陰・・女、冬、夜、西、北、水、暗、下、裏
陽・・男、夏、昼、東、南、火、明、上、表
ハーブの勉強で出てきたのですが、人間の体は背中が陽でお腹が陰、体表が陽で体内が陰、気は陽で血と水は陰という性質を持つ。
背中が陽って何故?と思いました。なんとなくお腹は前を向いているし、背中は背面で裏のイメージ。そしたら人間は元々四つ足動物で背中に太陽が当たっていたからなんですって。面白いですね。
こんなふうにわかりやすく分類するとどうしても固定的なイメージになりますが、朝太陽が昇り、夜月が出て1日は巡り、季節も巡り、地球も巡り、私たちの体も血が巡り気が巡り。
陰と陽は互いに対立するものでありながら、依存し合い、一方のみでは存在できません。
陰陽は一定のリズムで、バランスを取り合っているのです。(日本メディカルハーブテキストより)
陽が強くなったり陰が強くなったりしながら、常にバランスをとろうとしているのですね。
とても興味深い話を読みました。アロマの施術をするサロンには、リラックス効果を求めて来る方が多いそうです。仕事等で交感神経が高ぶって、眠れない、イライラするなどの症状がある。
マニュアル的に考えると、リラックス作用のあるラベンダーやカモミールが効きそうですが、そういう香りで気分が悪くなる方がいるとか。体は正直ですね。
「今、陽の状態にいるから陰を」という単純な話ではなく、陽の状態で巡りが止まっていてバランスを崩しているわけだから、その巡りを動かしたい。
陽を刺激するために、あえて教科書的には逆効果になりそうな活性力の高い(リラックスではない)香りのオイルを使うと、ご本人が「癒されますね~」とリラックスできる場合があるそうです。
陽が極まると陰になる→陰陽転化
大泣きしている子供も泣き疲れるとケロッと泣き止む。大人は感情を出し切れないから、極まって転ずるというのは難しいかも。それでもため込んで止まっていては巡らないから、意識して泣ききる、怒りきる、感情を出し切るのがいいのでしょうね。

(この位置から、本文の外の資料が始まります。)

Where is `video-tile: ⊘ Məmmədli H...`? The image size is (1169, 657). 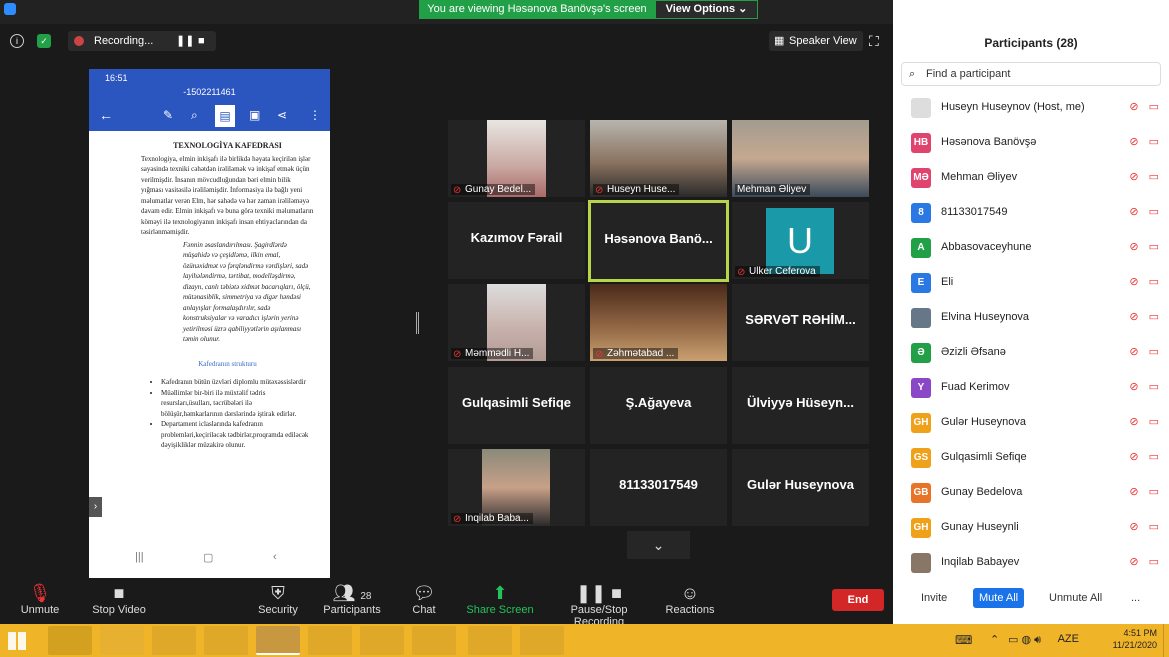
video-tile: ⊘ Məmmədli H... is located at coordinates (516, 322).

逆に落ち込んでいる時なんかは明らかに陰ですよね。そんな時に「頑張らなくては」とあがいても無理。とことん落ち込んでしまうと、案外ばかばかしくなって自然とまた動き出せたりする。こういうのも陰陽転化なんでしょうか。
アロマの話は小林ケイさんの本を参考にしました。↓
月と太陽のアロマセラピー 〜氣・陰陽・五行で人生を巡らせ 「本当のわたし」を生きる! 世界でたった一人の自分のために。〜
改めてよく見ると、陰陽の太極図はよくできていますね。陰の中にも陽があり、陽の中にも陰がある。そして半分にきっちり分かれていなくて、お互いの領域にはみ出していて、それでも流れるようにバランスを保っている。図が巡りを表現していることがわかります。
陰陽について考えていたので、黒米のお粥も陰陽スタイルに💛
心も体も滞らずに巡らせたい。
体は気血水が巡っている状態がいい。瘀血・水毒なんて言葉もあるように、巡らないと病気になってしまいます。陰とされる血・水は自力で動けないから、陽である気の力を借りないといけません。気を巡らせることで血・水も巡るようになる。
気は目に見えないけど大切なんですね。だから気のつく言葉も多いのでしょう。
それでは気を巡らすにはどうしたらいいのか。中国には昔から太極拳や気功などがあるけど、それも中国の叡智なんでしょうね。
私はやっぱり天人合一、地球の巡り、天の巡りに合わせていくのが一番だと考えています。
季節の巡りに調和して生きる。自然からの陰陽の影響を受けながら、自分の中の陰陽を巡らせて中庸を探していく。それに尽きると思います。